La crisi ha ingolfato gli albi a disposizione degli Enti e il patto di stabilità li ha costretti a complicate operazioni per comprimere i costi e dilazionare i pagamenti: “Se il dirigente fa una cazzata che magari ti sfugge rischi una condanna per danno erariale, la beffa oltre il danno”. Peggio ancora va nelle centinaia di società di servizi pubblici Inhouse, formalmente fuori dal perimetro, ma controllate al 100 per cento dagli enti locali. Nel suo studio (Commercialisti 2.0, Giuffre) Posca ha provato a fornire dei numeri: solo un terzo dei commercialisti viene pagato regolarmente (cioè 60-120 giorni), il restante è ampiamente fuori (24-36 mesi). La stima più attendibile supera i 300 milioni di euro di arretrati storici verso la sola Pa.
Gli architetti e i docenti universitari – I vincoli di bilancio stanno mettendo in ginocchio anche gli architetti. Qui i tempi di attesa superano i 200 giorni (erano 129 nel 2010 e 90 nel 2006); e, stando ai dati, il 32 per cento degli studi è creditore dello Stato. Il meccanismo è semplice: il Comune chiede un progetto, salvo poi bloccarlo per non sforare il patto di stabilità.
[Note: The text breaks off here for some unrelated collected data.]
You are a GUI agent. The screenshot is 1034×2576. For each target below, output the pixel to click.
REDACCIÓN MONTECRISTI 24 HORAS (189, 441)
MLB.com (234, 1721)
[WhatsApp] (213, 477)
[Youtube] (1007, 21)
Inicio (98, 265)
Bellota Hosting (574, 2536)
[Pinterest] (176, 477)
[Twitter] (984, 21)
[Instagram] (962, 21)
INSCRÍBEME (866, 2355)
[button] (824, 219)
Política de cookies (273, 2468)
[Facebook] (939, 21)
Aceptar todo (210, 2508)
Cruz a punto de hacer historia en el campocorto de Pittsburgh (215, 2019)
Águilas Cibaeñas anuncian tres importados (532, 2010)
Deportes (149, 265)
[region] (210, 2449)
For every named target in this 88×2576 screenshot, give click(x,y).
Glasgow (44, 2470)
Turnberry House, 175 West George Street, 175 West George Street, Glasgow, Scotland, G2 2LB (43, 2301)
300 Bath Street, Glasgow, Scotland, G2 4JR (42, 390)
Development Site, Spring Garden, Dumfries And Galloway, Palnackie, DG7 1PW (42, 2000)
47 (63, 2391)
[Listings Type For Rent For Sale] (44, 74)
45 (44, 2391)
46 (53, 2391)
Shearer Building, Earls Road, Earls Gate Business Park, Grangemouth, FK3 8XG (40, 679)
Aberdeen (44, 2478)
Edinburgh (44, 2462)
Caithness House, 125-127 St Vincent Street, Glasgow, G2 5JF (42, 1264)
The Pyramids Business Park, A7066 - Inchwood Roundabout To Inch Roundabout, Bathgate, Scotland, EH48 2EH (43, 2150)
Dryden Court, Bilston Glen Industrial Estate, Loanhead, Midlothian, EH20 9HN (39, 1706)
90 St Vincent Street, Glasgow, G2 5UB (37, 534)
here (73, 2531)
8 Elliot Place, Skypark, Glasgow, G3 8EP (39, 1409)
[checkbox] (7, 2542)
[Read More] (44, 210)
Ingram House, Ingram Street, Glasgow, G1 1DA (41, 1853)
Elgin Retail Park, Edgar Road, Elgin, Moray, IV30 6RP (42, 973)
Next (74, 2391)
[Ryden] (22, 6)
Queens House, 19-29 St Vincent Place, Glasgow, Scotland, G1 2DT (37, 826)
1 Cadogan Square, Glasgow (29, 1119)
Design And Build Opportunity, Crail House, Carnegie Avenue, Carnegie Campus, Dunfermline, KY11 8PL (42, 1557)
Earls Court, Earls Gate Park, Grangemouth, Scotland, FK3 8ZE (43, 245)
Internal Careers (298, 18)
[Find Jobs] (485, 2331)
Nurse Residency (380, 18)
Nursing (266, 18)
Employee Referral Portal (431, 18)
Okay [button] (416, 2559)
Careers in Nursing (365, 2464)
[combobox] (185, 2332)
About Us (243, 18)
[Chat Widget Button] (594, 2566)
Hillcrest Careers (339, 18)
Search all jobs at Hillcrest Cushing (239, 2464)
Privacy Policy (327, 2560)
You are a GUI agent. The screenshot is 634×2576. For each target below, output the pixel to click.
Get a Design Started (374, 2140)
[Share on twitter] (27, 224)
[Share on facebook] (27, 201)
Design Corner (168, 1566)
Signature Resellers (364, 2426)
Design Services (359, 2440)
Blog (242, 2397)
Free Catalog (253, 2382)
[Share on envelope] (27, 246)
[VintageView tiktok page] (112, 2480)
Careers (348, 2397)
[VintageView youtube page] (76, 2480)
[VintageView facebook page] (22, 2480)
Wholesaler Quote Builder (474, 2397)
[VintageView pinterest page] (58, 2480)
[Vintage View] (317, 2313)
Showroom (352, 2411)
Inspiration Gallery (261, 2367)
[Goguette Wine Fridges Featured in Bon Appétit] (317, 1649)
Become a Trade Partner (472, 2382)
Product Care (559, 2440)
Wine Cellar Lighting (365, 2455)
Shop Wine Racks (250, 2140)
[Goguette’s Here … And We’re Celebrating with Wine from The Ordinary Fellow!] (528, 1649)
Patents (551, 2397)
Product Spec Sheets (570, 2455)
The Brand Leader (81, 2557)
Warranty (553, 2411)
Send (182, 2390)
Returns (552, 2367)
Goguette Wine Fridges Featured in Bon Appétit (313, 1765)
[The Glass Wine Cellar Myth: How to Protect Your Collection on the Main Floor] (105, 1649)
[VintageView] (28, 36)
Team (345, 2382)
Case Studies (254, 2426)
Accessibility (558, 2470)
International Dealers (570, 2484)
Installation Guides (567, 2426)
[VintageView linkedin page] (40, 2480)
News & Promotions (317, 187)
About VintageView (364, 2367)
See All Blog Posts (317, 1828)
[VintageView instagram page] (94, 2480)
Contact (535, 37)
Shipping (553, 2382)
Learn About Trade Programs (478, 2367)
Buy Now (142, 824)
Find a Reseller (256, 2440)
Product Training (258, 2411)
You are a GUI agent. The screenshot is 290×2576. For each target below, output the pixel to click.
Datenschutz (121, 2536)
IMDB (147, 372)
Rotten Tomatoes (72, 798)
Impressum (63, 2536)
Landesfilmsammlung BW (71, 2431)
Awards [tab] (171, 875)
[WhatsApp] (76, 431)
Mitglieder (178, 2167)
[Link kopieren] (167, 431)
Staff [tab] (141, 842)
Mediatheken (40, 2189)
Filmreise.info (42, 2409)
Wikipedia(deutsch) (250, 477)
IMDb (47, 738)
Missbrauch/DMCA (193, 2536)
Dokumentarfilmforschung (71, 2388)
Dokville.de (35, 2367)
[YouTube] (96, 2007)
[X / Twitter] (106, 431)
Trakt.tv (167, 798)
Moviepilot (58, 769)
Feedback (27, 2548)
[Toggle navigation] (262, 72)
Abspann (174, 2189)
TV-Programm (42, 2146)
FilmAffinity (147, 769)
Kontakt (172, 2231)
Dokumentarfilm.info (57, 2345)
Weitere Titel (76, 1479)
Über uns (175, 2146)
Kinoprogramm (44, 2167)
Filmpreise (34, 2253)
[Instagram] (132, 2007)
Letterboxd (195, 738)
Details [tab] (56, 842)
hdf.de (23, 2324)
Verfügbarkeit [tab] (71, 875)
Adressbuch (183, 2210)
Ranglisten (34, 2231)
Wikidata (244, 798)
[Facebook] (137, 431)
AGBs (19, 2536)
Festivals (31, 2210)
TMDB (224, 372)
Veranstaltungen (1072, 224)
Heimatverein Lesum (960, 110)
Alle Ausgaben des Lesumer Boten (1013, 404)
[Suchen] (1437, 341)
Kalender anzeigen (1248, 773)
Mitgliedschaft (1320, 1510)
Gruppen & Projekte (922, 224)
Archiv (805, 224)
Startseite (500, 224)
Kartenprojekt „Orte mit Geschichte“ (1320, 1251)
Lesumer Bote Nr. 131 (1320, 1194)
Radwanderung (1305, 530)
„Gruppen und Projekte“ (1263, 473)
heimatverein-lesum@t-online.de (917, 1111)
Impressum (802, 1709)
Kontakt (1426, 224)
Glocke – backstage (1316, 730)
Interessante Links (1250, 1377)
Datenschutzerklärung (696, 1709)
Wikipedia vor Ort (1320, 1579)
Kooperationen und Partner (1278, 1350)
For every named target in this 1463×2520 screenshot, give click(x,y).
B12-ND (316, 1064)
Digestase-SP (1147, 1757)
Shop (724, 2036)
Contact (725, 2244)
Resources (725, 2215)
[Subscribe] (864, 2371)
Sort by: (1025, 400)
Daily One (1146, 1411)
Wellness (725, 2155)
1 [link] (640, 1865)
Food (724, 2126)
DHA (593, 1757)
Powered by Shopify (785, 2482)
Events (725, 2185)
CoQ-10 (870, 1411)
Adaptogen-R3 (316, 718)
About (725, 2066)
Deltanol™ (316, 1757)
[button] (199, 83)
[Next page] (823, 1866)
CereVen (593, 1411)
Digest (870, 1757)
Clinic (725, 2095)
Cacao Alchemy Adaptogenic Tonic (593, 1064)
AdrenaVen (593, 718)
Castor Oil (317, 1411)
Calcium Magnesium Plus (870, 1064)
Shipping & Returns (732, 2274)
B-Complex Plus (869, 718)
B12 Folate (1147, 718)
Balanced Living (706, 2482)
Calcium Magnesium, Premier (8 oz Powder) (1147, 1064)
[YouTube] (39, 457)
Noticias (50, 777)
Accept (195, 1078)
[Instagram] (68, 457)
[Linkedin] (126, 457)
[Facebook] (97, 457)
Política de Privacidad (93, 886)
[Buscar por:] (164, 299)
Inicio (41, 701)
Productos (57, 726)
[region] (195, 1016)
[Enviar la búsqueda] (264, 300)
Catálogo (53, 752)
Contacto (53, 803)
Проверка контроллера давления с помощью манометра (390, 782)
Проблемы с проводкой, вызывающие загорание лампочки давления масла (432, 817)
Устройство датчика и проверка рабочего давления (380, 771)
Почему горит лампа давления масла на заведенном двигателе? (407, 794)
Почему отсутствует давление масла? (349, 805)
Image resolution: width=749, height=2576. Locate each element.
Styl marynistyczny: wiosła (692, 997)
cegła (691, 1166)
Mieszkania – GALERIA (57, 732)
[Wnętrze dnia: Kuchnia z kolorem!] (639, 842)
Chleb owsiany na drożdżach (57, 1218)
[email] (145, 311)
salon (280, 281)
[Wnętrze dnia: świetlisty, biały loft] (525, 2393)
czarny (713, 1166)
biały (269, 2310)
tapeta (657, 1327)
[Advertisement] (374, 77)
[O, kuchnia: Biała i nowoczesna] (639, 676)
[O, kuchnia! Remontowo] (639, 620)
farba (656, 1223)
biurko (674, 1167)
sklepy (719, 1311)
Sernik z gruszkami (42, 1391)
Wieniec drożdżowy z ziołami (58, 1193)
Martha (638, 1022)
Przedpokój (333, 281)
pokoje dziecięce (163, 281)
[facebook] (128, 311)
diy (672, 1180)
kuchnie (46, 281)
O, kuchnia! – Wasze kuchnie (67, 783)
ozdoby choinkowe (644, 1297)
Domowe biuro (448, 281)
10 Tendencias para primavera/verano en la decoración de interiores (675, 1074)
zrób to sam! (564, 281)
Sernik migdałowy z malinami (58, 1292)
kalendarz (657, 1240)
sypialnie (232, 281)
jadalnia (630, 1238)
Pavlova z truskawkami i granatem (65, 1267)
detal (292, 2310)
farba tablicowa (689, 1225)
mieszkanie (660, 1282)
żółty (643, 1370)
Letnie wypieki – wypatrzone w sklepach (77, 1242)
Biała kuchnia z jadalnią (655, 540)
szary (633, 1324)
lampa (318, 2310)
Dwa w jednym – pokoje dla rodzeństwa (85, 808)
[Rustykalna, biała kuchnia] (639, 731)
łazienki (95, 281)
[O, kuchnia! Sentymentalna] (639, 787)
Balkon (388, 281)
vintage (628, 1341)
E così gli arretrati sono cresciuti a dismisura. Nel variegato bestiario dei creditori la menzione di merito va però ai docenti a contratto nelle università italiane: un esercito di 26mila persone (dati 2013, ma i numeri sono in crescita), asse portante di un sistema che ne abusa da anni. Per aggirare i vincoli al turn over gli atenei di tutta Italia ricorrono sempre più spesso ai contratti precari: sei mesi o un anno, cioè la durata di un corso, esami compresi. Il costo si aggira tra i 50 euro lordi orari della Sapienza e i 25 di Pescara, il minimo legale per corsi che in media non superano le 75 ore l’anno (900 euro netti).
“In molte università, soprattutto private – spiega Luisa Paternicò, docente a contratto di Cinese alla Unint di Roma – rappresentano l’80 per cento dei docenti. Purtroppo in quelle pubbliche i ritardi arrivano fino a un anno. A volte non pagano proprio o bandiscono contratti gratis”. “Visto che devi fare il pendolare – spiega Oliviero, contrattista a Milano – in pratica ci perdi solo soldi, perché non hai rimborso spese: lo fai per la gloria e il curriculum”. Se decidessero di incrociare le braccia per riavere indietro decine di milioni – calcolano le associazioni – gli atenei non potrebbero neanche aprire. Stesso discorso per la scuola, dove le supplenze vengono pagate con ritardi fino a sei mesi (500 milioni l’arretrato), e la Cgil Toscana, esasperata, ha chiesto agli insegnanti di mandare le bollette direttamente a Matteo Renzi.